Text |
"""

The Office of Information Technology strives to ensure that people with disabilities have equal, available and reliable access to the organization’s services, digital content, and technologies. Our promise encompasses our offerings made available through both technology and our people.
Accessibility is the degree to which a product, device, program, service, resource, or environment is available to a given user. If a building on campus has a wheelchair ramp leading to its main entrance, that entrance is accessible to wheelchair users. If a lecture includes sign language interpreters, that lecture is accessible to attendees who are deaf or hard of hearing and who understand sign language.
Accessible technology is a technology that has been designed in a way so that it can be accessed by all users. This includes electronic documents, websites, software, hardware, video, audio, and other technologies. People who interact with technology are extremely diverse. They have a wide variety of characteristics, and we cannot assume that they’re all using a traditional monitor for output, or keyboard and mouse for input. Consider these users:
Individuals may be using mobile devices including phones, tablets, or other devices, which means they’re using a variety of screen sizes and a variety of gestures or other user interfaces for interacting with their devices and accessing the content.

"""

Short exercise A |
According to the accessibility text, what makes the main entrance of a campus building accessible to wheelchair users?
Short exercise B |
Rewrite the accessibility text from "The Office of" to "understand sign language.", changing "lecture" to "seminar".

Raw data |

"""

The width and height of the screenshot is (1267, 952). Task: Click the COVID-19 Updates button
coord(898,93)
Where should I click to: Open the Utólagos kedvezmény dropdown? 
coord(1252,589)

"""

Worked solution A |
A wheelchair ramp leading to the main entrance.

Worked solution B |
The Office of Information Technology strives to ensure that people with disabilities have equal, available and reliable access to the organization’s services, digital content, and technologies. Our promise encompasses our offerings made available through both technology and our people.
Accessibility is the degree to which a product, device, program, service, resource, or environment is available to a given user. If a building on campus has a wheelchair ramp leading to its main entrance, that entrance is accessible to wheelchair users. If a seminar includes sign language interpreters, that seminar is accessible to attendees who are deaf or hard of hearing and who understand sign language.